If you are useing a Mac you can download a widget where you put in the litres then Kms and it come up in MPG. Yes as you say set up the scangauge to read Ltrs in the fuel tank you can even get Ltrs per mile or per 100Kms.

I still have no news from across the water. I somehow have the feeling I won't either. I am always ready to eat humble pie if wrong. I am going to try and fit it to the car and see if it preforms the same way before any other action. What I find hard to accept is why the garages diagnostic kit can read it without a dongle changer, why this device fails to.

Kind regards


----------



## androidGB (May 26, 2005)

Hi Richard,

I think I misunderstood your post, I thought there was a facility within the Scanguage setup to tell it you were working with Imperial gallons. 

Reading your subsequent post, I presume this is not the case.

The adapter cable I mentioned in my first post is necessary as Mercedes Benz in their infinite wisdom, do not fit a standard OBD11 connector.

I presume you've set the Diesel a /Diesel b setting


Andrew


----------



## richard863 (May 1, 2005)

Hi Andrew

I first suspected there was no conversion to Imperial when I first put in 17 gallons and nothing worked, then setting it to Ltrs and expecting to find 80 Ltrs got something far shorter, then after finding the fuel cost in $ the penny dropped.

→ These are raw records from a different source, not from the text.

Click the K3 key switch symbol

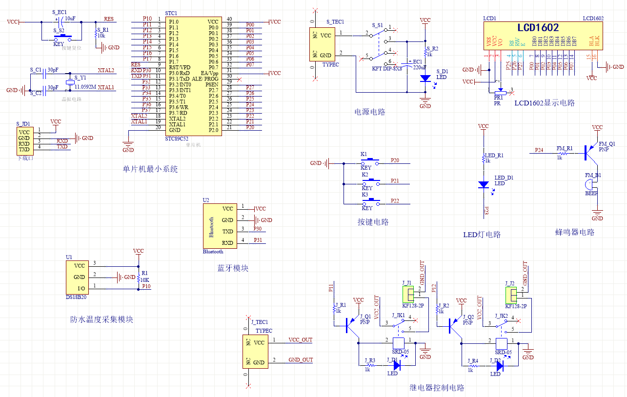click(370, 200)
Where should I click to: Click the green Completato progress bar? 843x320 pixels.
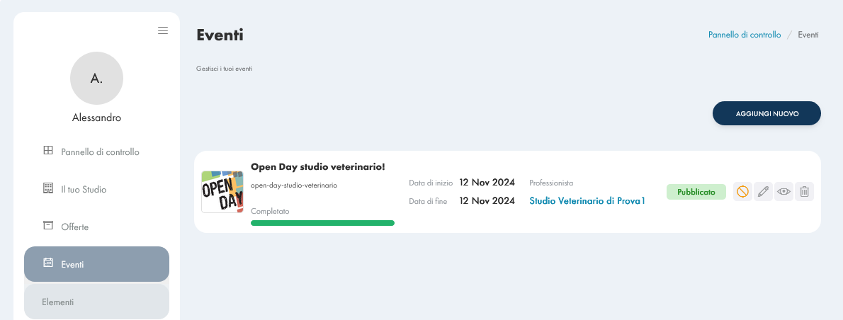point(322,223)
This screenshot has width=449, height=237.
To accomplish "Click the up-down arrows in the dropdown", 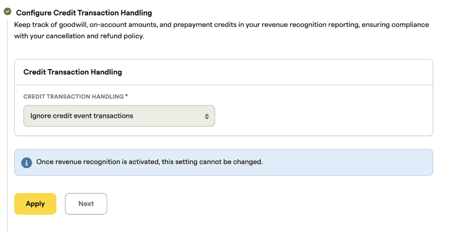I will [206, 116].
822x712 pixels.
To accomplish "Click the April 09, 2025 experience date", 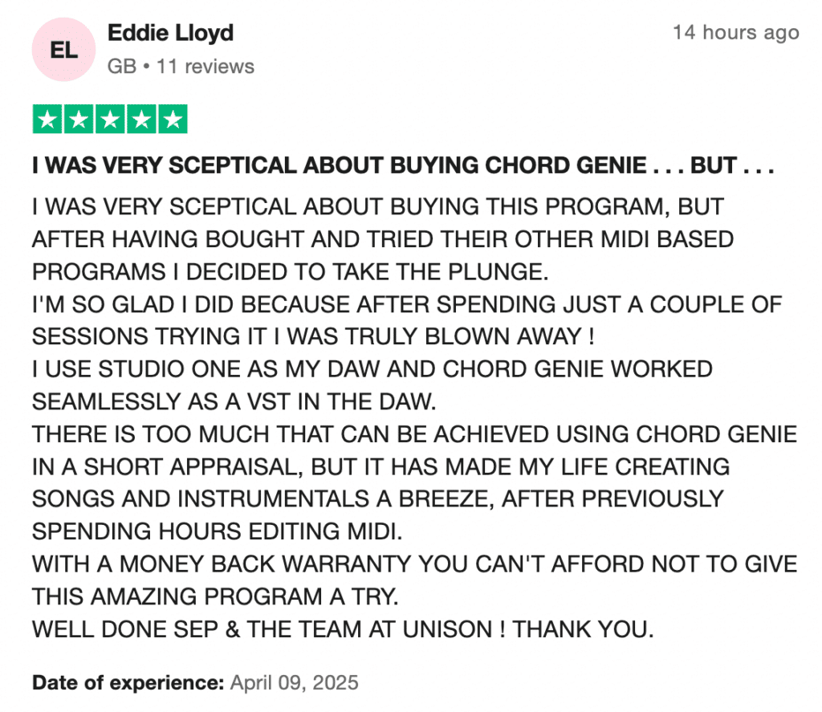I will click(294, 682).
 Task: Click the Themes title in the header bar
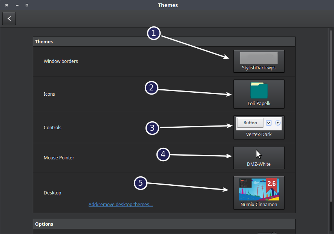click(168, 5)
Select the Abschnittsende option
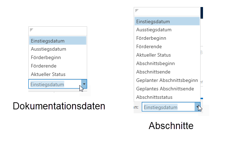 tap(153, 72)
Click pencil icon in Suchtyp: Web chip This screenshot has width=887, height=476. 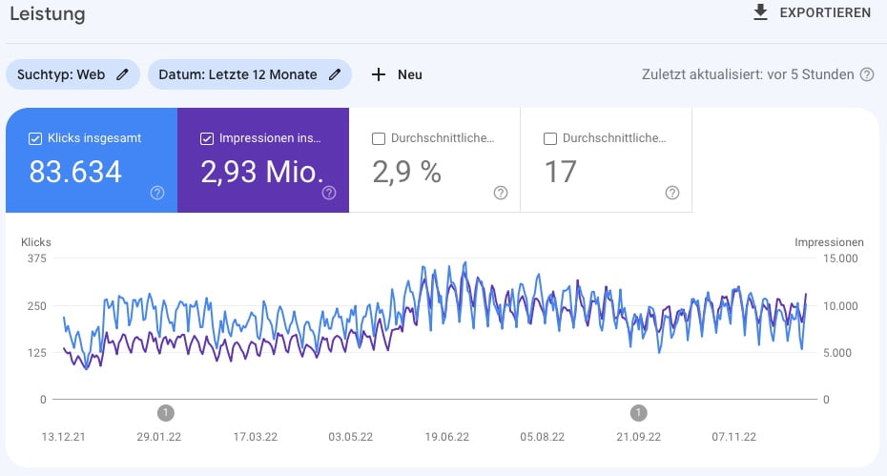(122, 74)
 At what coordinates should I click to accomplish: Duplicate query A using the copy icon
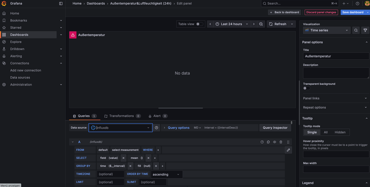pyautogui.click(x=268, y=142)
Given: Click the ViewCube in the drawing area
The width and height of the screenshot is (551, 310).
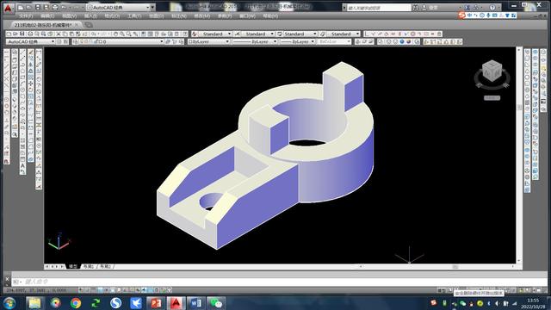Looking at the screenshot, I should point(492,71).
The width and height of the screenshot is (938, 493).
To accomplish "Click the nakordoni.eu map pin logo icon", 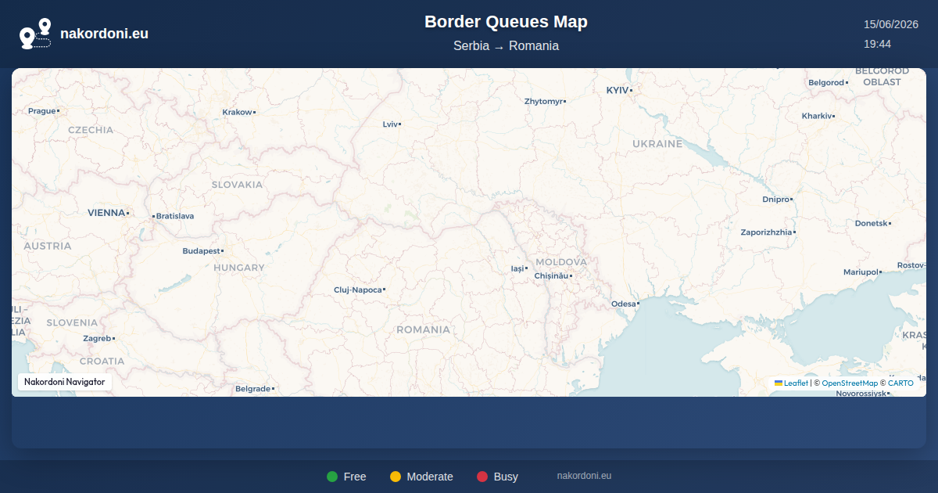I will pyautogui.click(x=35, y=34).
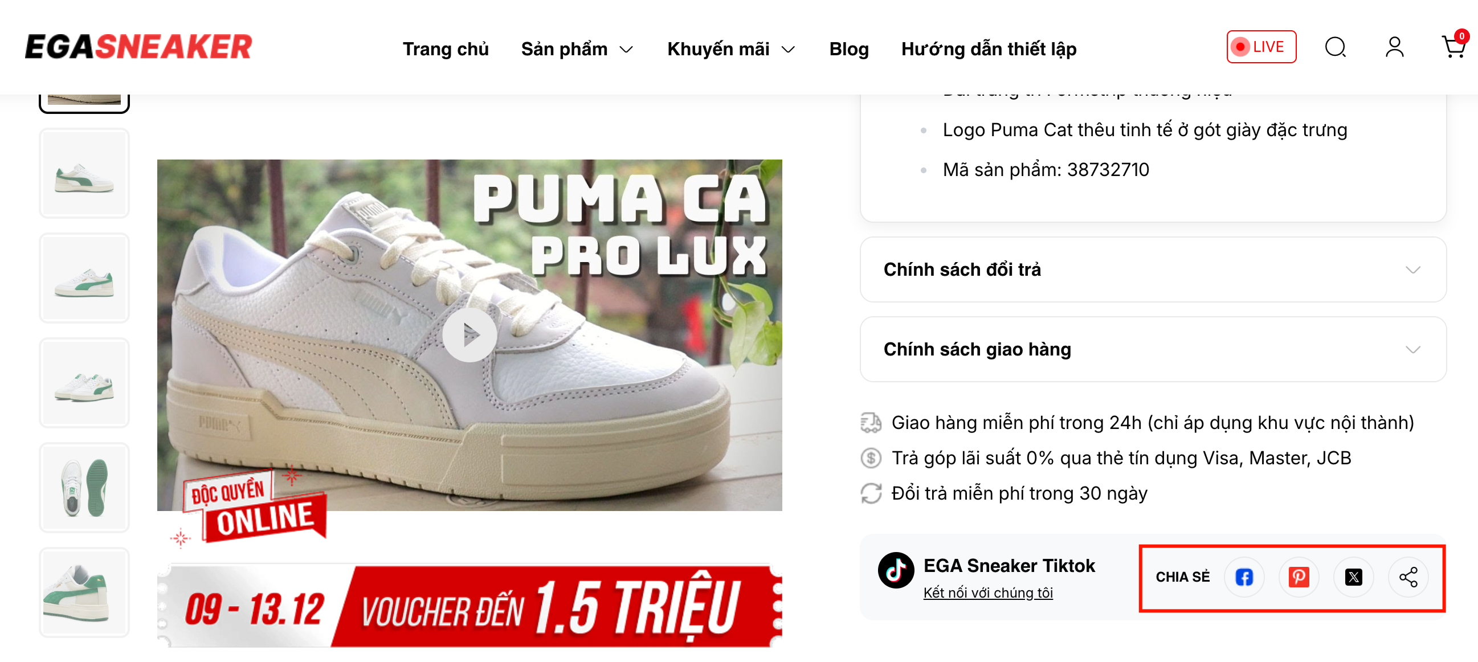Expand Chính sách đổi trả section

[x=1153, y=269]
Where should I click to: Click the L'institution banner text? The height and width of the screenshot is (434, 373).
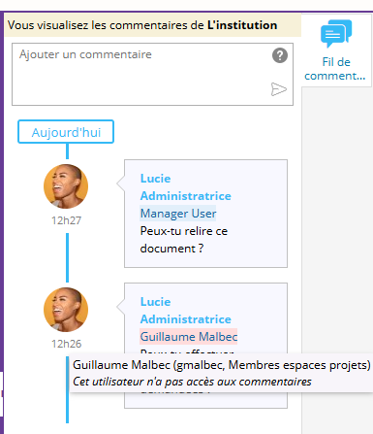click(242, 25)
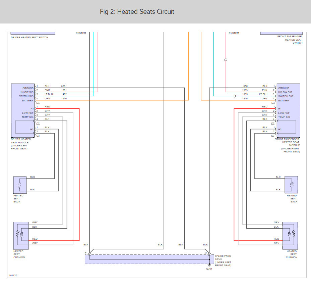Click terminal F on the splice pack

click(x=86, y=252)
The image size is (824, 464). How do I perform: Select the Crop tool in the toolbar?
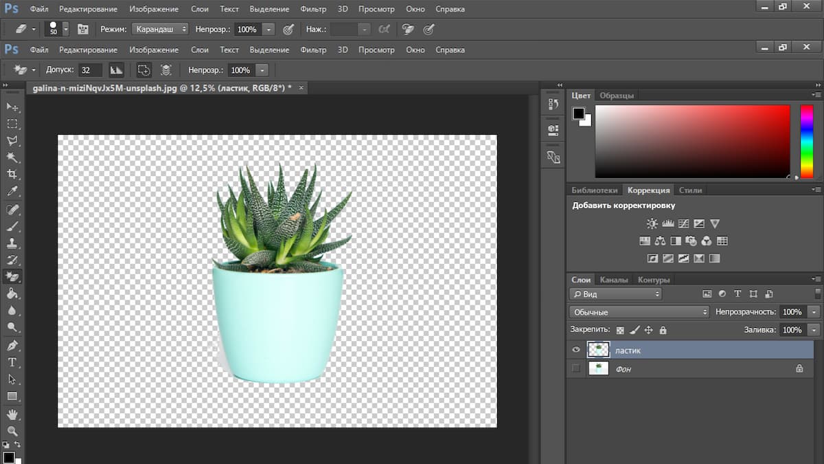[12, 175]
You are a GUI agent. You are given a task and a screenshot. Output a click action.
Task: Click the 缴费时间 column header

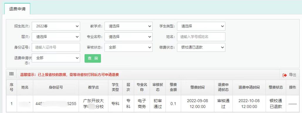click(198, 87)
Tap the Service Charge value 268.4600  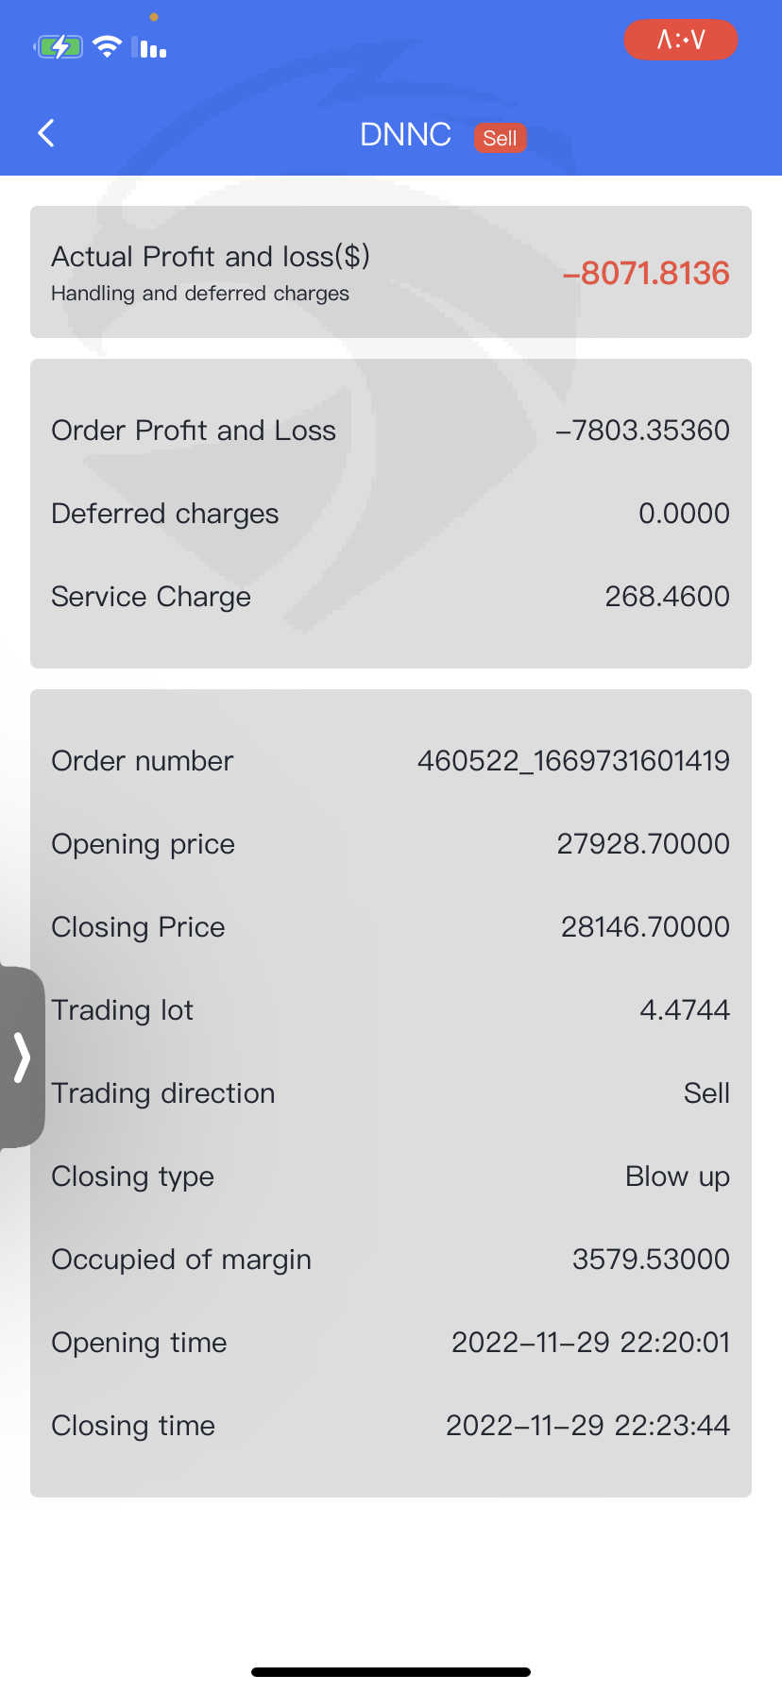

Yes I am on diesel B but it still reports I am doing 198MPH at 589 RPM while GPS says 65. Quite a good performance until you see the Ltrs/hour this reads 92/Lhrs so when you think I should be refueling twice an hours. Some motorhome Huh.

Kind regards


----------



## androidGB (May 26, 2005)

richard863 said:


> Hi Andrew
> 
> I first suspected there was no conversion to Imperial when I first put in 17 gallons and nothing worked, then setting it to Ltrs and expecting to find 80 Ltrs got something far shorter, then after finding the fuel cost in $ the penny dropped.
> 
> Kind regards


So the question is should Van Aaaken be selling this product in the UK.

Think I'll email Sean at VA and see what he's got to say.

I'm on Diesel a BTW, did you try the other setting to see what happened?

Andrew


----------



## richard863 (May 1, 2005)

Hi Andrew

Rubbed my fingers to the bone with every setting in the book and online manual


----------



## richard863 (May 1, 2005)

Sorry finger trouble.

I found the pdf on www.scangauge.com I contacted a gent called Alex on 01344 777 553, I am awaiting a reply from the USA. Alex knows and will accept my return should I cant get it working. Alex feels it is something to do with the OBD11 on my van, I'm not sure. When & if it stops raining I will try it out on my Citroen. If I get similar results then I have a rouge unit

Kind regards


----------